Az önceki konuşmasında muhalefete “yapıcı muhalefet” tavsiyesinde bulunmuş, ardından Tunus’tan Bahreyn’e uzanan Arap Baharı’nı, Suriye’yi, İran’ı, Afganistan’ı hatırlatarak şu sorumluluğun altını çizmişti: “Şu anda İslam dünyasında olanları takip ediyoruz. Güçlü bir İslam dünyası olursa, bunları da barışla çözme imkanımız olacaktır.”
Güçlü bir İslam Dünyası’nın ön şartının “saygın ülke” olmaktan geçtiğini vurgulayan Erdoğan, onun ön şartının da “halkın iradesine saygı duyulması” olduğuna işaret ediyordu: “Pakistan halkı ne istiyorsa, ona saygı duymak size de saygıyı getirir.”

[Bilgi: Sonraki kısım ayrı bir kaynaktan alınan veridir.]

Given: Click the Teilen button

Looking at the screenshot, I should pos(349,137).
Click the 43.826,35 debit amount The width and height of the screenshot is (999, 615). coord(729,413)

Türkiye, kendi halkının seçimine saygı duyan, karşılığında dünyada saygı gören bir ülke olarak buna en iyi örnekti.
Pakistan’da parlamentonun iki kanadı, iktidar ve muhalefet partilerinin liderleri önceki gün Başbakan Erdoğan’ın verdiği bu mesajları oldukça net anladıklarını ortaya koydular. Bütün muhatapları, “İslam dünyasında Türkiye modelinden söz edilemeyeceği” yorumları yapılan Türkiye ve özellikle ABD’de kimi lobilere nispet edercesine, “Türkiye’nin kendileri için en iyi örnek olduğunu” vurguladılar.
Pakistan, nükleer güce sahip az sayıdaki ülkeden biri ve bugün adına “küresel terörizmle mücadele” denilen savaşın hem politik hem de askeri olarak tam ortasında. Önceki gün Pakistan’ın başkenti İslamabad’daki toplantılarda ve televizyonlarda “Hint Müslümanları’nın Kurtuluş Savaşı’nda Türkiye’ye destek” ve “Türkiye’nin doğal afetlerde Pakistan’a unutulmaz yardımları” konuşuldu. Ancak asıl yardım ve destek, siyasi ve ekonomik olarak Pakistan demokrasisinin darbelerle kesintiye uğramadan, aksine geçmiş darbelerin hesabını sorarak Türkiye örneğini izlemesini sağlamak olacak.
Bunun ilk adımını Erdoğan attı ve bu adım Pakistan Parlamentosu’nda karşılığını buldu.